“B.F. Yeates is a legend in Texas and the United States as an educator, judge, horseman, and builder of large programs for youth and adult horsemen,” said Doug Householder, Texas Cooperative Extension professor emeritus.
In the 1950s, there were no youth horse shows of any kind. Yeates and other like-minded AQHA pioneers decided to include youth classes, adding three new classes: showmanship, equitation, and horsemanship. Yeates helped write the very first rules for those classes at the 1966 AQHA Convention in Las Vegas.
The committee also made the recommendation to form a junior association of AQHA. Yeates helped recruit youth members from each state to affirm a constitution and elect officers; he then served as the adviser. His work on the committee shaped the organization into the AQHYA that exists today.
Long before videotapes were common, Yeates also helped pioneer clinics and short courses. He decided clinics and short courses were the best way to spread information about nutrition, horse care, and horsemanship.
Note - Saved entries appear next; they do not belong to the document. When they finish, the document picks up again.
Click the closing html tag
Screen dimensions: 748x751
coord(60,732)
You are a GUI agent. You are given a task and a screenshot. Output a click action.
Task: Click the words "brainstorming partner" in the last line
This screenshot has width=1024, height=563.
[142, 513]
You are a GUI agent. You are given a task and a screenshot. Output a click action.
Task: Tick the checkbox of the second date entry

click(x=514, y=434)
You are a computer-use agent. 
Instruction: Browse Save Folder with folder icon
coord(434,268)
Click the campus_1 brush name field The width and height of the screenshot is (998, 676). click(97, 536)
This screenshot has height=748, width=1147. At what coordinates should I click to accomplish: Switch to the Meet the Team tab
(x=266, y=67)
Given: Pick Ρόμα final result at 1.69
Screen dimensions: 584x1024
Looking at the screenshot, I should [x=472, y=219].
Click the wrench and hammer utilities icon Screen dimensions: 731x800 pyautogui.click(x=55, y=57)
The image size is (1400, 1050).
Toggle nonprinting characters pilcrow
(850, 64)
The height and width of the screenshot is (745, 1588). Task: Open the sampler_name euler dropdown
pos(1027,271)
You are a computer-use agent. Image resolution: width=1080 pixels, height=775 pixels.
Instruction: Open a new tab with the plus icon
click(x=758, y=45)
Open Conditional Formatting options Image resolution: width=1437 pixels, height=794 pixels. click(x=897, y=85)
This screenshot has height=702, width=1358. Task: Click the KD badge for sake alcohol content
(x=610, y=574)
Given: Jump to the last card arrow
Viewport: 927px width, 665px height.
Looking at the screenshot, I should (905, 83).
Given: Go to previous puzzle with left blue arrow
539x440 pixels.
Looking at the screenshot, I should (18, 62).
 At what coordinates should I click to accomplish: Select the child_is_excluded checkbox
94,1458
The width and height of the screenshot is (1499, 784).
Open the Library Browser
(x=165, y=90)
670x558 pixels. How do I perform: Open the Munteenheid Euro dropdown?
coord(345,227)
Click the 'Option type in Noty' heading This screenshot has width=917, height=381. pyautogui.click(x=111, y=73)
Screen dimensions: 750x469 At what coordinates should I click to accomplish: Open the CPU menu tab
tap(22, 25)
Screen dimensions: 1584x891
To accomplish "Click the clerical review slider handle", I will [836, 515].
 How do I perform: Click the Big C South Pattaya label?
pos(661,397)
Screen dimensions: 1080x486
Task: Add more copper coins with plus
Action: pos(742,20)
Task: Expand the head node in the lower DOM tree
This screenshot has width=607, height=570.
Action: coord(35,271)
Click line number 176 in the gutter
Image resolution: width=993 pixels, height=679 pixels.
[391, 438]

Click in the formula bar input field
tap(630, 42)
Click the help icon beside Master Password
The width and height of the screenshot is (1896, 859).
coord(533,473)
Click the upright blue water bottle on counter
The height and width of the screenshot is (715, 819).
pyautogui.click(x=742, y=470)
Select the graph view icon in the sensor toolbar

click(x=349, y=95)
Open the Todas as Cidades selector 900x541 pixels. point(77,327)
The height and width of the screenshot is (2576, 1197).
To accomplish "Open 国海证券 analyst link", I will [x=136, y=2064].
Yeates also nurtured the horse judging program. Having been a member of Texas Tech’s livestock judging team, he understood judging contests. Yeates sat down and figured out the cuts and classes. Then he began educating youth and adults on how to judge horses and how to give oral reasons and grade cards. Horse judging began to spread from youth to college teams and high school FFA chapters and judging certifications in breed and even associations were born.
He became an AQHA judge in 1957, serving 43 years. Yeates served on AQHA’s Ranch Horse Versatility Advisory Committee in the 1990s and judged the first Versatility Ranch Horse contest. Yeates still judges AQHA Versatility Ranch Horse classes, as well as breed and event shows. Yeates was inducted into the American Quarter Horse Hall of Fame in 2006.